I don’t have kids, but if I did (or when I do), I would guess that they’ll be nerf-gun-slinging, bad-karaoke-singing, dirty, sometimes stinky, weirdos.
They’ll be the Picasso of watercolors and the Serena of family tennis matches. They’ll enter unofficial rap battles and walk through mud puddles in their ballet shoes. They’ll do kitchen karate and bake bad muffins that I’ll have to pretend to eat but really just feed to the dog.
My kids, like most, will be encouraged to try not only synchronized ice skating, but amateur fencing, and harp lessons, too. And when they want to ride dirtbikes after going to Space Camp, I’ll happily swap out their helmets and set ’em lose.
Kids lives are synonymous with possibility. When you’re a kid, everyone is watching and waiting to see what you’ll become.
We’d hate to define them as an ice fishing prodigy if it means that we might overlook their true calling to be a celebrity interior designer. We won’t paint their nursery a gender assigned color for fear that it enforces stereotypical ideas about gender roles.
But at some point, the paradigm shifts and we start shuffling them toward a label.
After all, we went through the same departure gate from malleable growth to limited opportunity.
In the midst of grade school and growing up, the promise of choice dwindles, and we gravitate like flies toward a set career path, expectations, and reality.
Our role gives us purpose, a paycheck, and something to tell other people so that when they ask, we can tell them a three sentence summary of our job, singular-minded hobby, and marital status.
After childhood, our identity, like our favorite color, no longer changes.
We bury the kid who mixed Mountain Dew and Pepsi just to see what it would taste like, and we invest in short phrases that are universally recognized.
From memory, we spew out that we are coffee drinkers and night owls. We say that we can’t possibly learn to like peas because we never have, and that our bad habit of screaming when we’re mad is hardwired and unalterable. We say these things so often that they lose their meaning, and the longer we compile them as a definition of ourselves, the more limiting they become and the less likely they are to change.
We learn to lack the imagination to still see ourselves as a blank slate, waiting to be colored in, scribbled on, or folded up like an origami crane.
A dog is a dog and a hat is a hat and you can’t learn to like running if you’ve always hated it.
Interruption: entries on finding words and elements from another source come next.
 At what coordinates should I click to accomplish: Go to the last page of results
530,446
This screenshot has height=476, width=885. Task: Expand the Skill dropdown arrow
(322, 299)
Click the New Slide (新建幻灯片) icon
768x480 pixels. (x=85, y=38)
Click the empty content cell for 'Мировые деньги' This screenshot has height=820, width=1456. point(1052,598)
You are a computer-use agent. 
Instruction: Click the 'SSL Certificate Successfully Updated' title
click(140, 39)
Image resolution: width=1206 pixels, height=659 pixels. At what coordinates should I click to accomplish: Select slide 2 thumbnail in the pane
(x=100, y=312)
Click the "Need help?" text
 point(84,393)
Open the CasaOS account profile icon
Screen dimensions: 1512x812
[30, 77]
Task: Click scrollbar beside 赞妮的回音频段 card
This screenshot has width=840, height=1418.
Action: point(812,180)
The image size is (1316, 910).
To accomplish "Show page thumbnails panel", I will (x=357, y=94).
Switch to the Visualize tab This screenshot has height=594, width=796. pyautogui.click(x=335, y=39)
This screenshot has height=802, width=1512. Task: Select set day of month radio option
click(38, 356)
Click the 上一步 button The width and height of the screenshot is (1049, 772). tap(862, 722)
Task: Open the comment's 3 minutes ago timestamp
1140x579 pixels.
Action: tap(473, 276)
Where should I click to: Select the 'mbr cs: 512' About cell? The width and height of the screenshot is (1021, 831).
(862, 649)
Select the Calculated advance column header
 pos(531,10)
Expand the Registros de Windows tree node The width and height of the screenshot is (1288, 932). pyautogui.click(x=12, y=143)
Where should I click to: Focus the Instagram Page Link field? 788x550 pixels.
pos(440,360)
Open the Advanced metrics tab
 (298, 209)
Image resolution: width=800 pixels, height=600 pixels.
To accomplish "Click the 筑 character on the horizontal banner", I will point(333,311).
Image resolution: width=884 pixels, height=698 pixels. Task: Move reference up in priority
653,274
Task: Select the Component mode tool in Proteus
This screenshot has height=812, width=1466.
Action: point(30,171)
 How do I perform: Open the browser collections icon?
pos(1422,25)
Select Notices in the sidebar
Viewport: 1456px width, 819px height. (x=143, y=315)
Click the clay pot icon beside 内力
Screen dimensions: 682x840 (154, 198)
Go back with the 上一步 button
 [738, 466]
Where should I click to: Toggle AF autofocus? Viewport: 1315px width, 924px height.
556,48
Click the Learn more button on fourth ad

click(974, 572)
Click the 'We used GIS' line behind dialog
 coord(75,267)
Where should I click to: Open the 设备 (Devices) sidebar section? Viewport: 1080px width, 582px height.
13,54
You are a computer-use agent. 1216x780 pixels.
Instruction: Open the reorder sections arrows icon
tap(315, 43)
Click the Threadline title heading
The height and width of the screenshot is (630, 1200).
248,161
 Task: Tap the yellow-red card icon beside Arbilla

Except that a dog is sometimes a wolf, and hats can double as nifty boats, and the human body can be trained to perform any skill with enough perseverance and dedication.
Everyday, the universe delivers countless examples of people who defy limitations. People are so adaptable that they learn to run with prosthetics, surpass life expectancies, and beat addiction.
A man defined as an alcoholic becomes sober. A child categorized by their poverty goes to college. A woman labeled as shy becomes an outspoken advocate for a cause she believes in.
Don’t you dare define a child by putting them in a box, but ask any adult and they’ll climb in themselves.
You can learn to skateboard at 4 or 40. One might hurt more, but the opportunity is there. The value of possibility doesn’t discriminate by age.
Seven weeks ago, a new baby was born into my family. He’s a blank slate–moldable, malleable, and to be honest, pretty chubby.
I think that as he grows, I’ll diversify his birthday presents to include a chef hat and a tool belt and guide to cross-stitching, so that his imagination won’t be dulled when people label him as a basketball player because of his inherited stature.
And I’ll also use him (and my future wild-haired, crazy-legged kids) as a way to remember that possibility is always limitless. As humans who are souls and who have bodies, we all possess the ability to fold and refold our paper to be any shape we like.